PONOROGO, SINYALINDONESIA – Serangan wabah Chikungunya yang memicu gejala mirip lumpuh layu mendadak meneror warga Dukuh Boto, Desa Gelanglor, Kecamatan Sukorejo. Merespons cepat kondisi tersebut, Pemerintah Desa (Pemdes) Gelanglor bersama jajaran Bhabinkamtibmas dan Babinsa langsung menggelar aksi fogging massal pada Selasa pagi (7/4/2026).
Langkah darurat ini diambil setelah sedikitnya sembilan orang warga di satu lingkungan, tepatnya di blok bagian tengah RT Dukuh Boto, dilaporkan terjangkit virus yang dibawa oleh nyamuk Aedes aegypti atau Aedes albopictus tersebut.
Bukan DB, Tapi "Lumpuh Sesaat"
Kepala Dusun (Kamituwo) Boto, Sugeng Witanto, mengonfirmasi bahwa penyebaran virus ini terjadi dalam waktu yang hampir bersamaan. Meski gejalanya sekilas mirip Demam Berdarah (DB), namun dampak yang dirasakan warga lebih spesifik pada persendian.
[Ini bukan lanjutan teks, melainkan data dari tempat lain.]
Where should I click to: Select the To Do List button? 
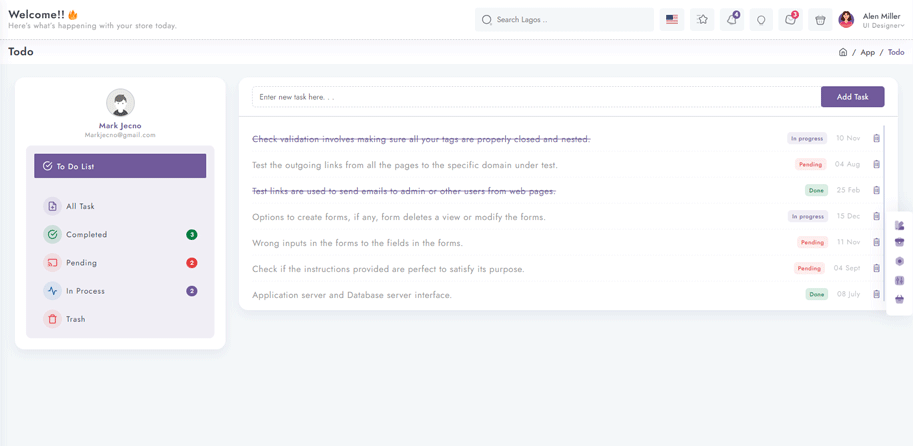point(120,166)
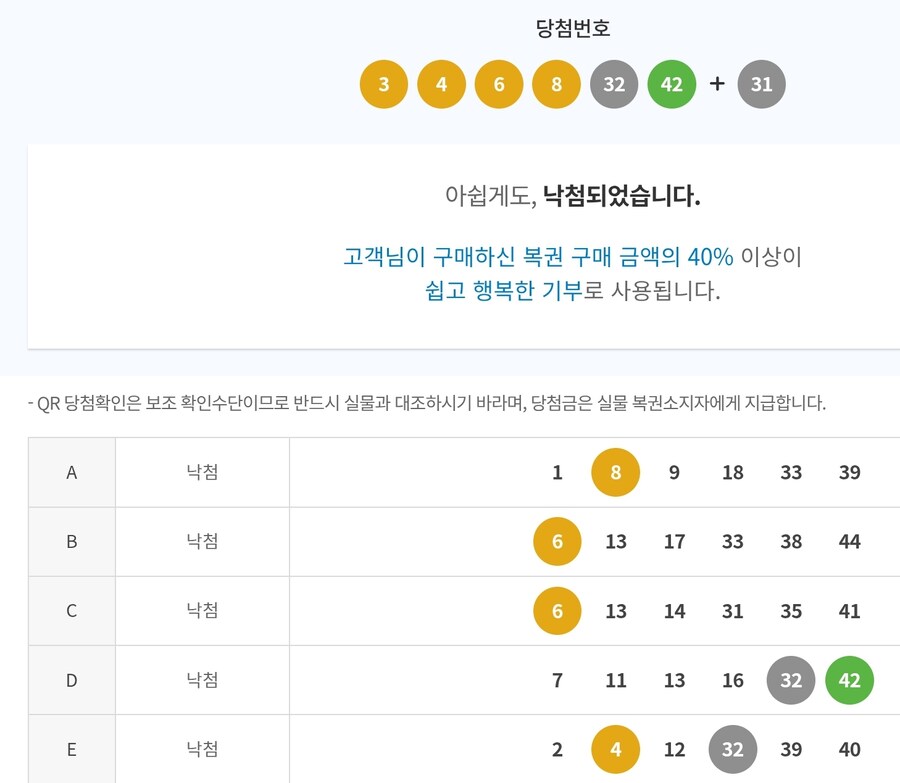Click number 39 in row E

coord(791,749)
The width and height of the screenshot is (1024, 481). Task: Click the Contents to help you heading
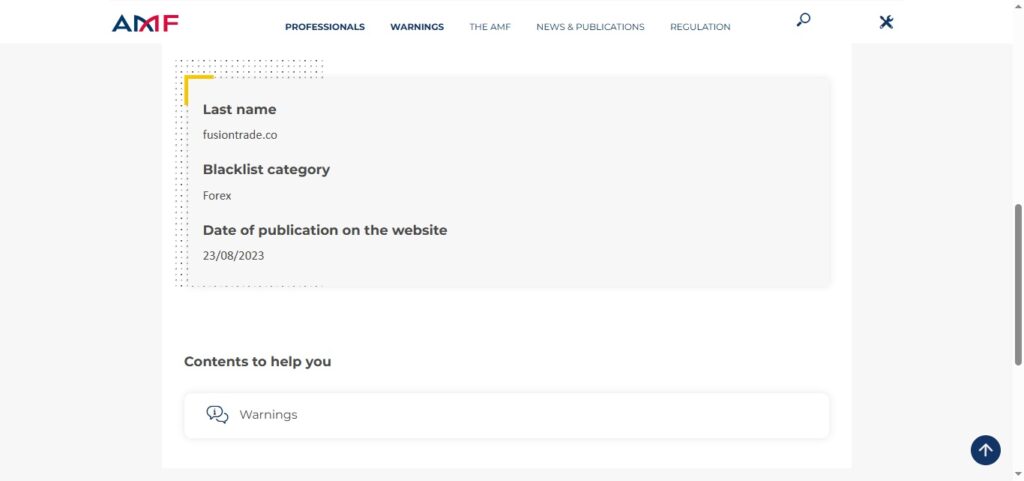point(257,361)
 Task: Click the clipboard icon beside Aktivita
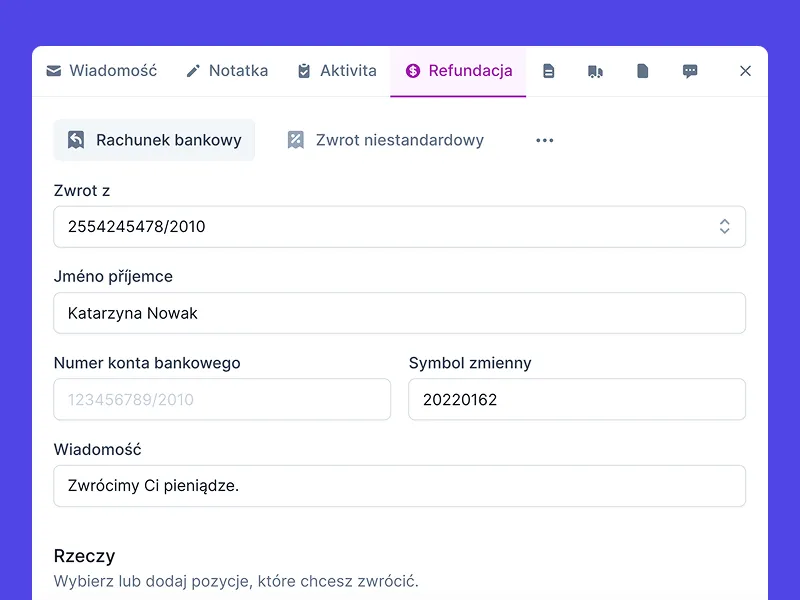pyautogui.click(x=302, y=70)
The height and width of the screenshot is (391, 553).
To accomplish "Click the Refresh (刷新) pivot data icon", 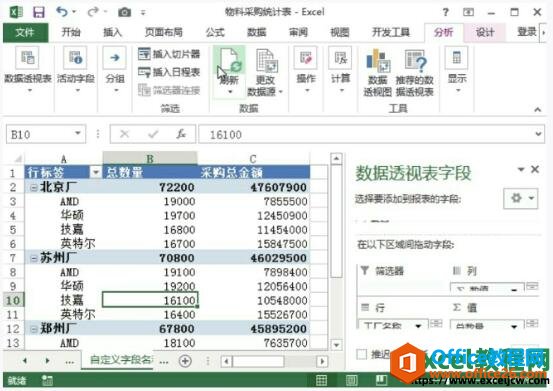I will pyautogui.click(x=230, y=61).
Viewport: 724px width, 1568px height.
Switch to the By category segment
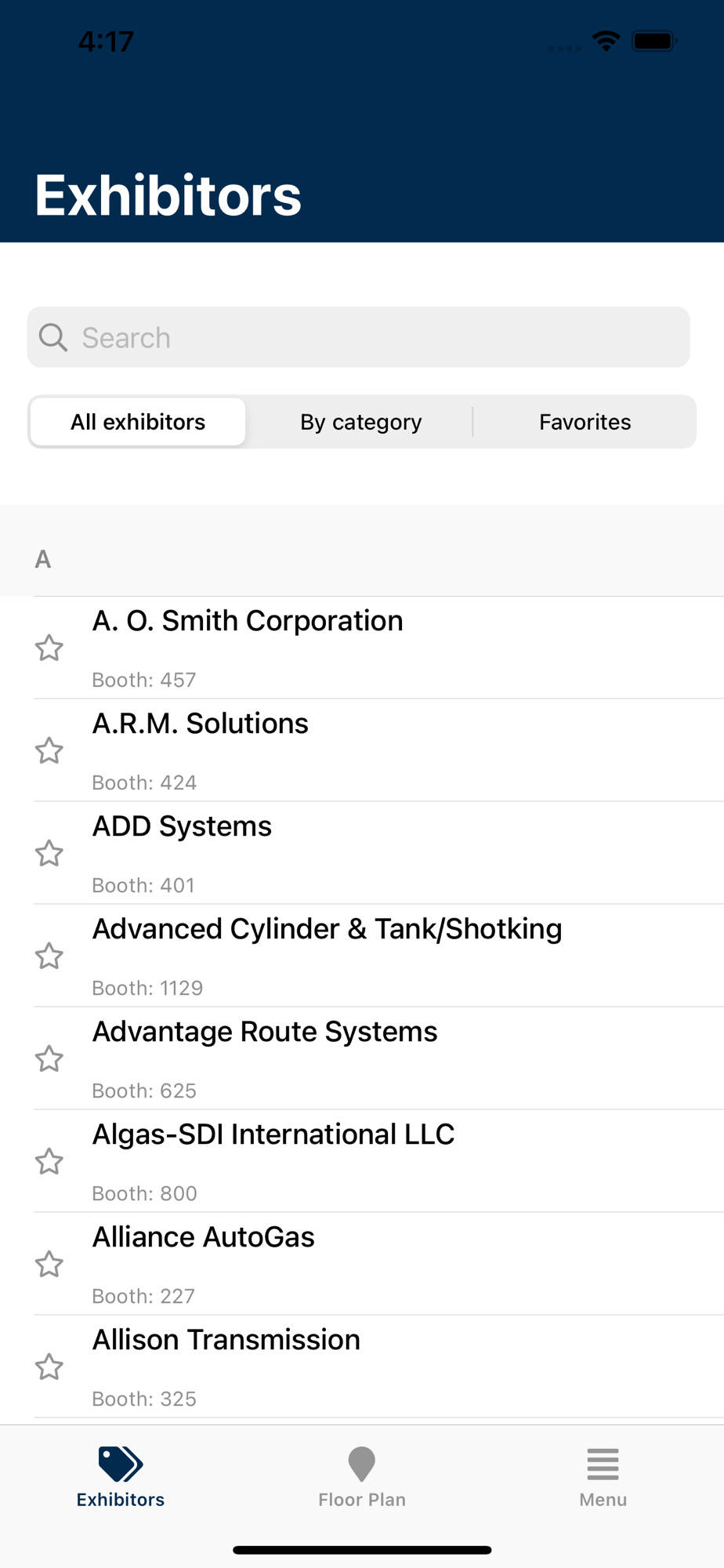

"Wonten songo (sembilan) tiyang mas sing kenging, utamane ing blok tengah. Sanes Demam Berdarah (DB), nanging Chikungunya," ujar Sugeng dengan dialek lokal yang kental.
Penyakit ini sempat memicu kekhawatiran karena membuat penderitanya mengalami nyeri sendi hebat hingga sulit berdiri atau berjalan—kondisi yang oleh masyarakat setempat sering disebut sebagai "lumpuh sesaat".
Sinergitas di Lapangan
Pantauan di lokasi sejak pukul 06.00 WIB, kepulan asap putih mulai menyisir sela-sela rumah warga dan area perkebunan. Aksi ini dipimpin langsung oleh perangkat desa bersama aparat penegak hukum guna memastikan keselamatan warga.
Beberapa tokoh yang turun langsung antara lain:
- Sugeng Witanto (Kamituwo Boto)
- Sekretaris Desa (Pak Carik) Gelanglor
- Aipda Pujianto (Bhabinkamtibmas Desa Gelanglor)
- Babinsa setempat serta staf desa.
Aipda Pujianto menegaskan bahwa kehadiran Polri di tengah kepulan asap fogging adalah bentuk nyata komitmen terhadap kesehatan masyarakat. "Tujuannya jelas, memutus mata rantai penularan agar warga kembali tenang dan merasa aman dari ancaman nyamuk pembawa virus," tegasnya.
Fogging Saja Tidak Cukup
Meski pengasapan telah dilakukan secara merata, Pemdes Gelanglor mengingatkan bahwa fogging bukanlah solusi tunggal. Efek dari pengasapan hanya menyasar nyamuk dewasa, sementara jentik-jentik nyamuk tetap berpotensi menetas di genangan air.
Pemerintah desa menghimbau warga untuk memperketat gerakan 3M Plus:
- Menguras bak mandi dan penampungan air.
- Menutup rapat tempat penyimpanan air.
- Mendaur ulang barang bekas yang berpotensi menampung air hujan.
Hingga berita ini diturunkan, situasi di Dukuh Boto berangsur kondusif. Warga menyambut baik respons cepat aparat dan perangkat desa, seraya berharap wabah "lumpuh sesaat" ini segera berakhir.(Nang/Humas).